To add or configure this policy, go to Configure > Device Policies. For more information, see Device policies.

iOS settings

Image of Device Policies configuration screen

  • OS update options: Both of the options download the latest OS updates to supervised devices according to the OS update frequency. The device prompts users to install updates. The prompt is visible after the user unlocks the device.
  • OS update frequency: Determines how frequently XenMobile checks and updates the device OS. The default is 7 days.

macOS settings

Image of Device Policies configuration screen

  • OS update options: Both of the options download the latest macOS updates according to the OS update frequency.
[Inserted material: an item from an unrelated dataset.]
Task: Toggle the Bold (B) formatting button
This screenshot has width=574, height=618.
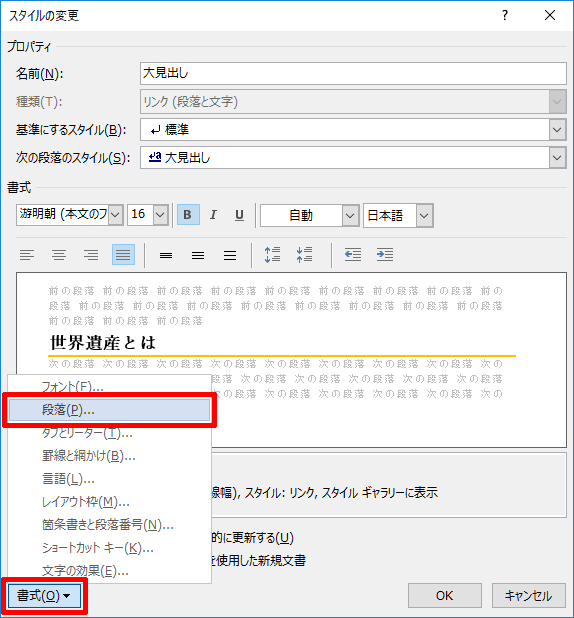Action: 188,215
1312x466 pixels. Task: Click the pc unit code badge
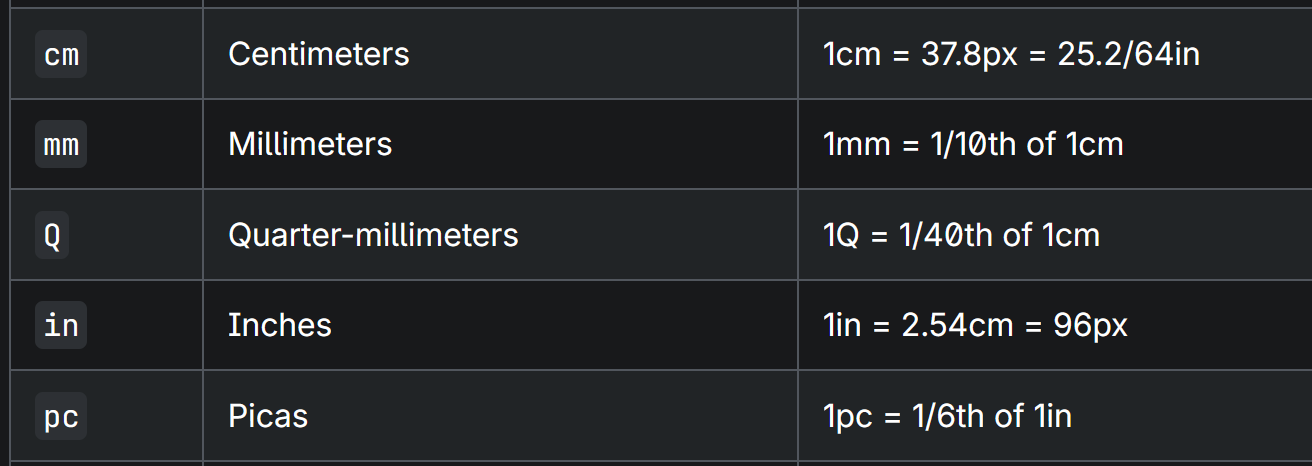tap(61, 416)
You can choose to install the updates or notify the user through the App Store that updates are available.
  • OS update frequency: Determines how frequently XenMobile checks and updates the device OS. The default is 7 days.

Get status for iOS and macOS update actions

For iOS and macOS, XenMobile doesn’t deploy the Control OS Updates policy to devices. Instead, XenMobile uses the policy to send these MDM commands to devices:

  • Schedule OS Update Scan: Requests that the device performs a background scan for OS updates. (optional for iOS)
  • Available OS Updates: Queries the device for a list of available OS updates.
  • Schedule OS Update: Requests that the device performs macOS updates, app updates, or both. Thus, the device OS determines when it should download or install the OS and app updates.
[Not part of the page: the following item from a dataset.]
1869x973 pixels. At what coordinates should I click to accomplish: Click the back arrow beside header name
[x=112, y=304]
The Manage > Devices > Device details (General) page shows the status of scheduled and available OS update scans, and scheduled macOS and app updates.

Image of Device details screen

For more details about the status of update actions, go to the Manage > Devices > Device details (Delivery Groups) page.
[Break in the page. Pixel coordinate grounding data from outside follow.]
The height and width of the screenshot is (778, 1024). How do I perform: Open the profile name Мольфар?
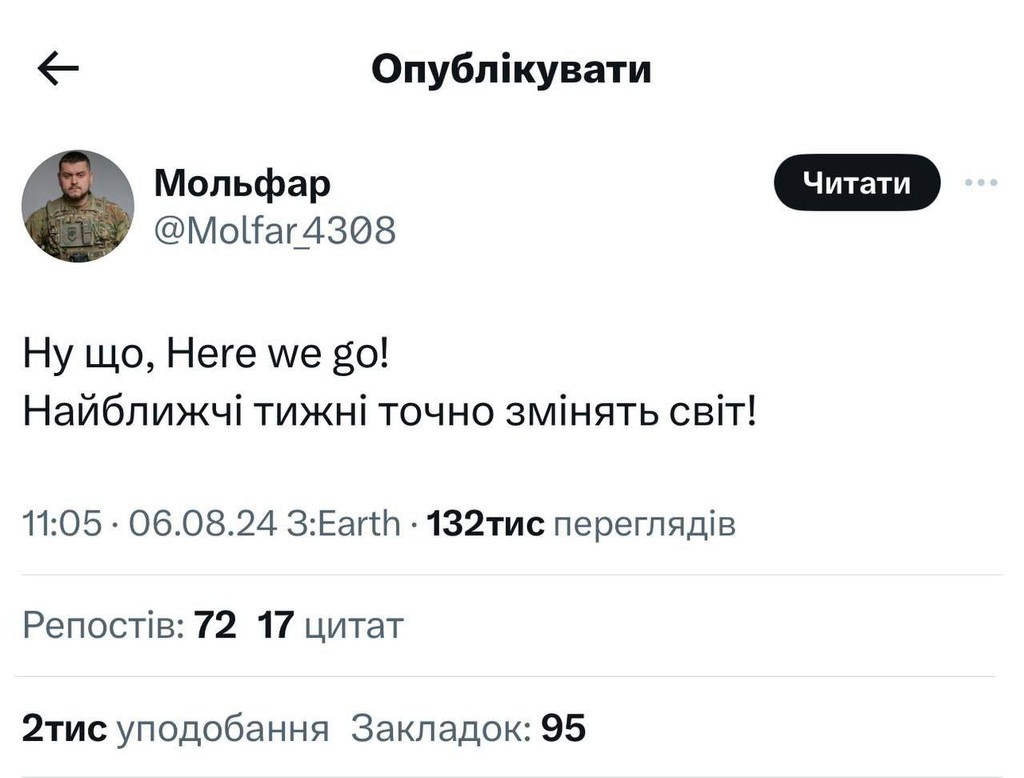[x=242, y=183]
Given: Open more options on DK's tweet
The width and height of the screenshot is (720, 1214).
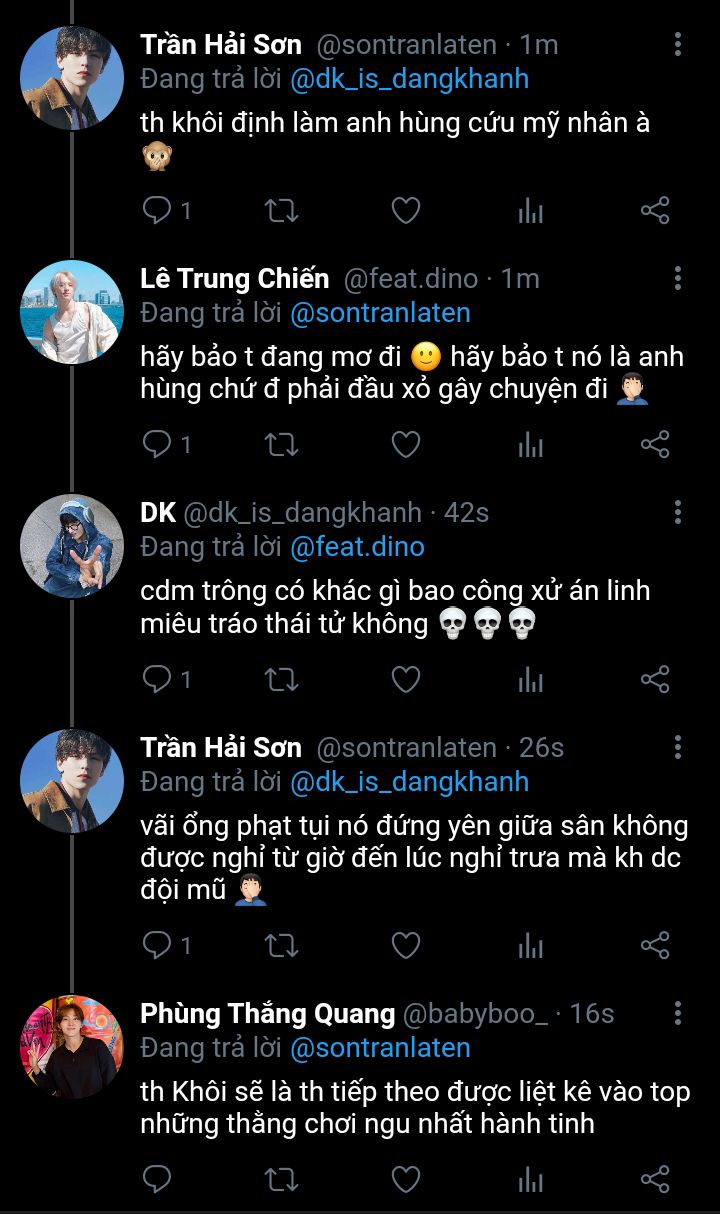Looking at the screenshot, I should (678, 513).
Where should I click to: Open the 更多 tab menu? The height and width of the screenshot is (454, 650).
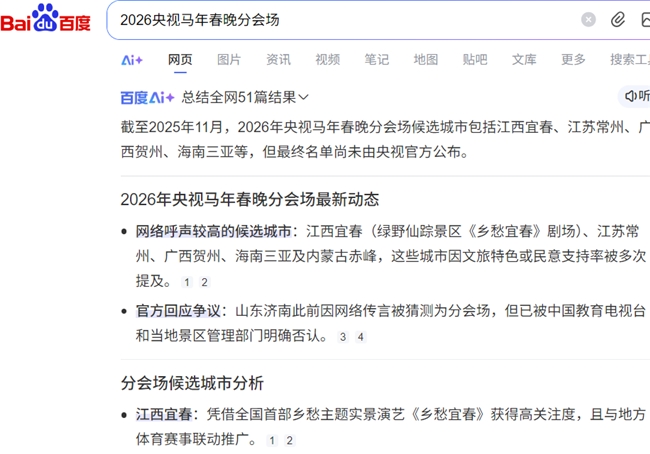573,60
Image of Device details screen

For details such as available OS updates and the last installation attempt, go to the Manage > Devices > Device details (Properties) page.

Image of Device details screen

Image of Device details screen

Samsung SAFE settings

Samsung Enterprise FOTA, also referred to as E-FOTA, lets you determine when devices get updated and the firmware version to use. To use E-FOTA:

  1. Create a Samsung MDM License Key device policy with the keys and license information you received from Samsung. For more information, see Samsung MDM license key device policy.
  2. Create a Control OS Updates device policy to enable Enterprise FOTA.

    Image of Device Policies configuration screen

    • Enable Enterprise FOTA: Set to On.
    • Enterprise FOTA License Key: Select the Samsung MDM License Key device policy name.

Android Enterprise settings

Image of Device Policies configuration screen

  • System update policy. Determines when system updates occur. Automatic installs an update when it is available. Windowed installs an update automatically within the daily maintenance window specified in the Start time and End time. Postpone allows a user to postpone an update for up to 30 days.
    • Start time. The start of the maintenance window, measured as the number of minutes (0 - 1440) from midnight in the device local time. Default is 0.
    • End time. The end of the maintenance window, measured as the number of minutes (0 - 1440) from midnight in the device local time. Default is 120.
  • Control Enterprise FOTA. Enables you to control updates to Samsung devices that use the Samsung Enterprise Firmware-Over-the-Air (FOTA) service. For Android Enterprise devices running Samsung Knox 3.0 or later. Default is Off.
  • Enterprise FOTA license key. When Control Enterprise FOTA is On, Enterprise FOTA license key lets you specify the license key to use for Samsung FOTA updates. For Android Enterprise devices running Samsung Knox 3.0 or later. Defaultis None. The key can be set using the Samsung MDM license key device policy. See Samsung MDM license key device policy.